South Pole Station is made up of several buildings, with drastically different purposes.
Our main, inhabited station buildings are comfortably heated! My berthing room, where I’m sitting now to write this post, is a balmy 68°F. A lot of our outbuildings, if they’re designed for people, are also comfortably heated.
Some of our storage is “DNF” (Do Not Freeze), meaning it is heated.
DNF cargo is marked accordingly:
Edit: By absurdly popular request (??), here are the tux penguin stickers. It’s just a commodity item that can be purchased by the roll. Go nuts! This is not an endorsement. Y’all just seem to love these stickers.
On the other hand, there is a lot of unheated storage / warehousing space! The ambient outside temperature averages -56.9°F year-round. We don’t heat spaces unless we have to! If something can be allowed to freeze without being damaged, we’ll store in an unheated warehouse or outside.
We also store a LOT of stuff. We’re at the literal end of the world, and the supply chain for getting things here is looooong. This means we warehouse a huge amount of supplies, for safety and operational contingency planning. It’s not uncommon to see multiple flight manifests in a row that say things like “POULTRY, FROZEN, 10,000 lbs”. We’re all stocked up for another few years!
One fascinating byproduct of this is that we have a HUGE amount of very, very cold indoor space, with people constantly scurrying around storing and retrieving items.
People exhale warm moist air, into an environment that is hostile to both. As breath rapidly cools down to -40°F, that moisture has to go somewhere, and it freezes onto any available surface.

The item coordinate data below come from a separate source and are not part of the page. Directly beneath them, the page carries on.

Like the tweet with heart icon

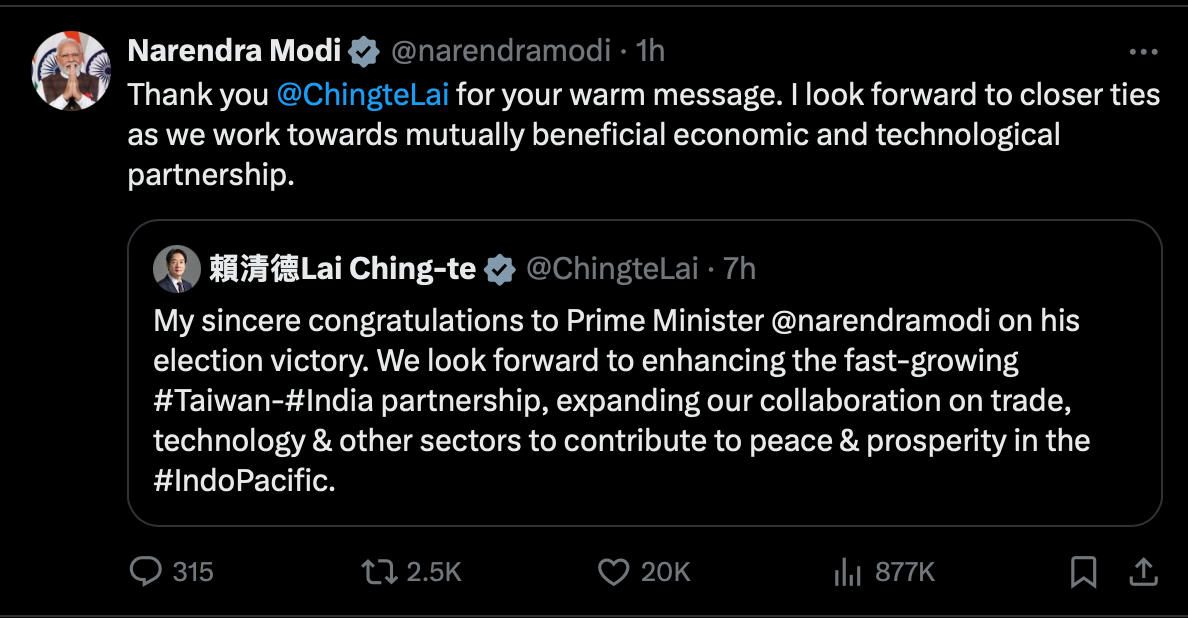612,571
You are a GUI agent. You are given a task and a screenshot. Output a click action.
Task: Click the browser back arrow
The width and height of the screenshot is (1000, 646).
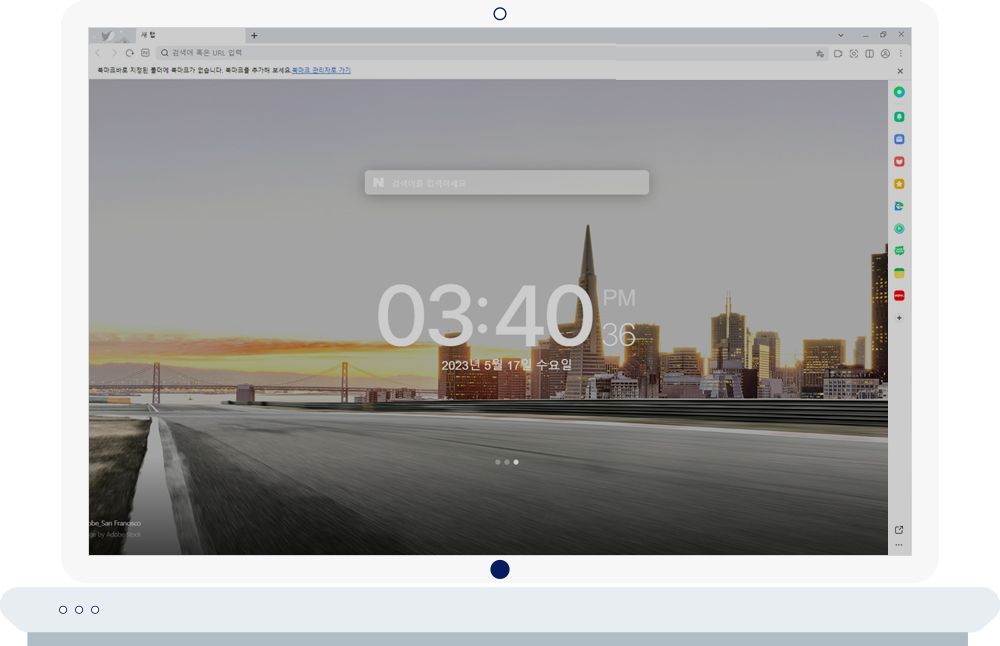point(98,53)
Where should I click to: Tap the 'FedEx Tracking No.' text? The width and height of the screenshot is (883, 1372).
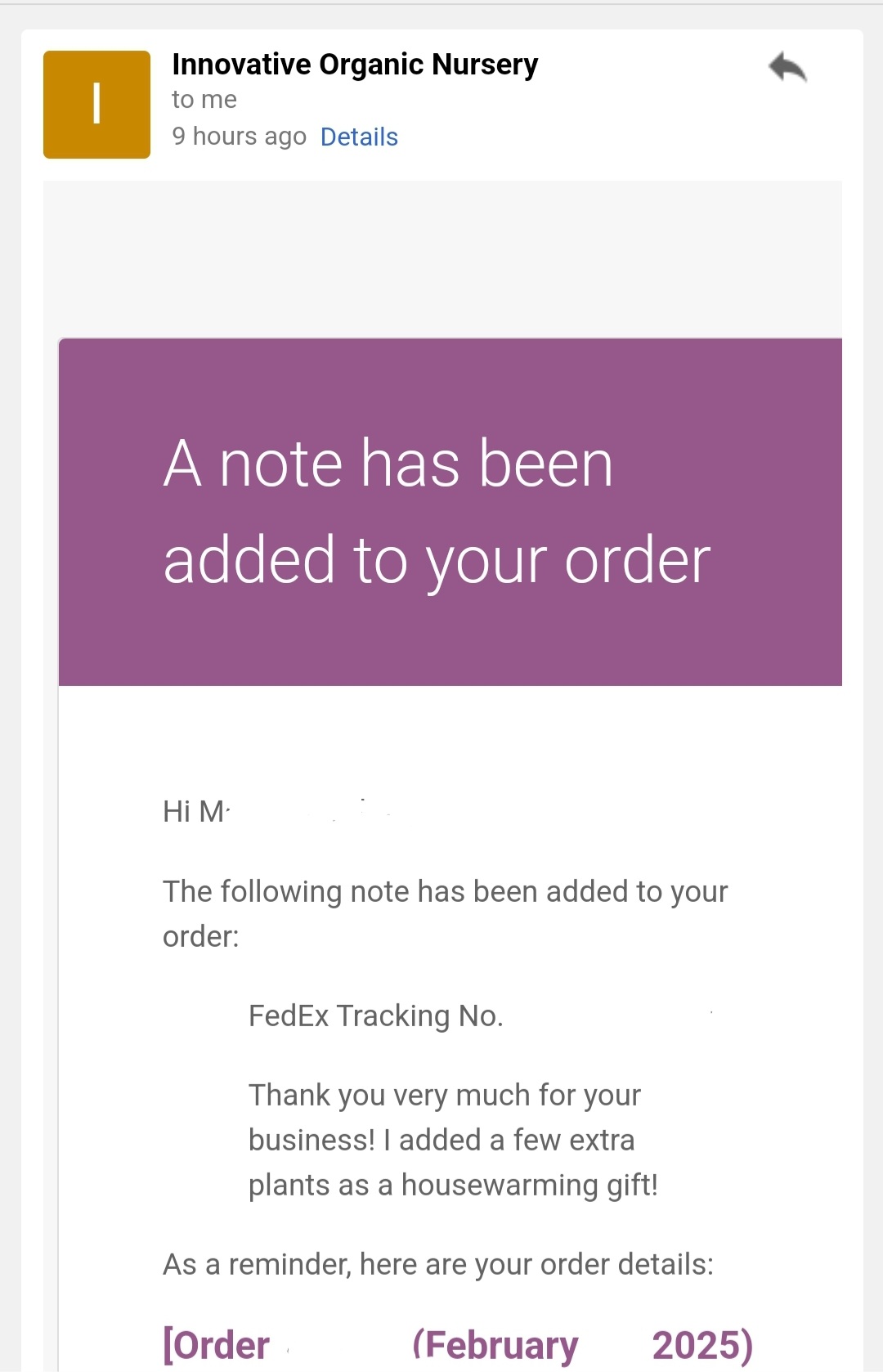[376, 1016]
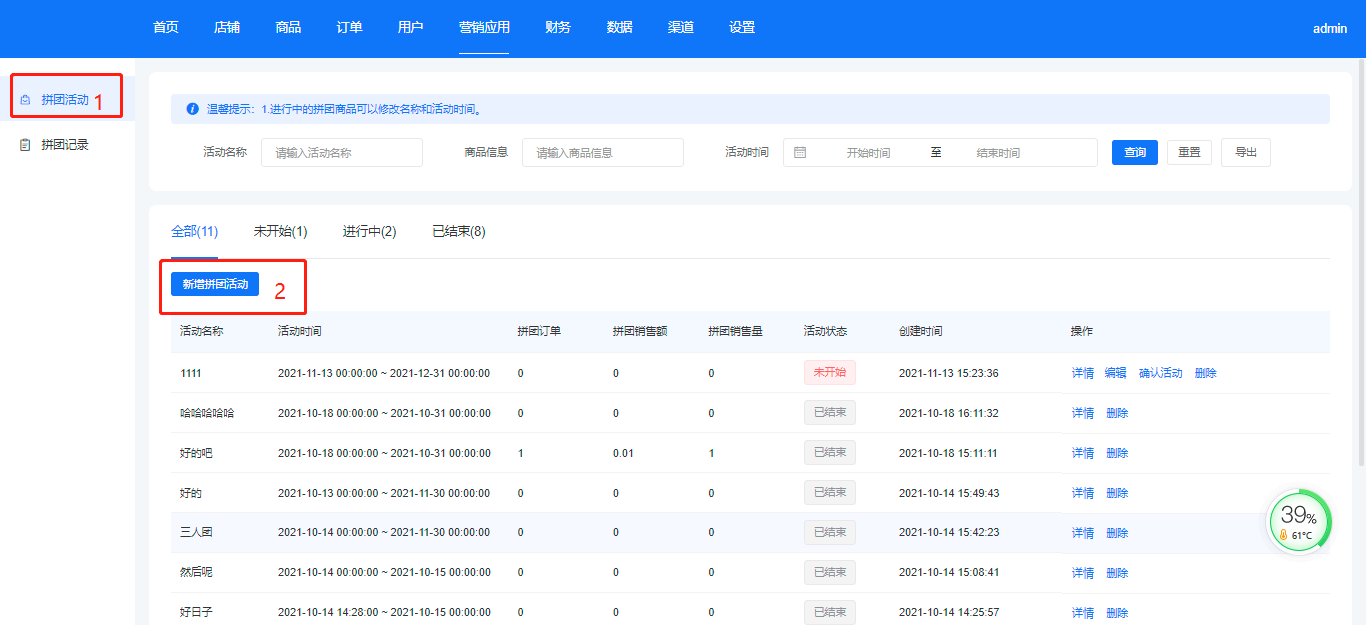Open the 营销应用 top menu
Image resolution: width=1366 pixels, height=625 pixels.
point(484,28)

Exhaled breath into -40°F air.
Over decades of accumulation, this leads to some mesmerizing frost formations.
It’s surreal walking around. It kind of feels like a post-apocalyptic Home Depot:
The building is used by personnel, and as such it is outfitted per fire code. Things do still burn in the cold! It’s strange walking around and seeing infrastructure caked in ice.
Remember though – it’s -40°F in here. The ice isn’t really “wet” per se. It has the consistency of shattered automotive safety glass. On a related note, the snow doesn’t really behave like “frozen water crystals”. It’s more like “very cold sand”.
There’s an intriguing series of doorways that have accumulated a large quantity of frost. Walking through these feels like walking down a tree-lined street after a fresh snowfall.
Even the signage collects frost!
Depending on the weather outside, it’s often colder indoors than out. Even several months in, it still catches me off guard sometimes. I sometimes still forget to layer up before going to an unheated warehouse.
I hope others find these photos as interesting as I did.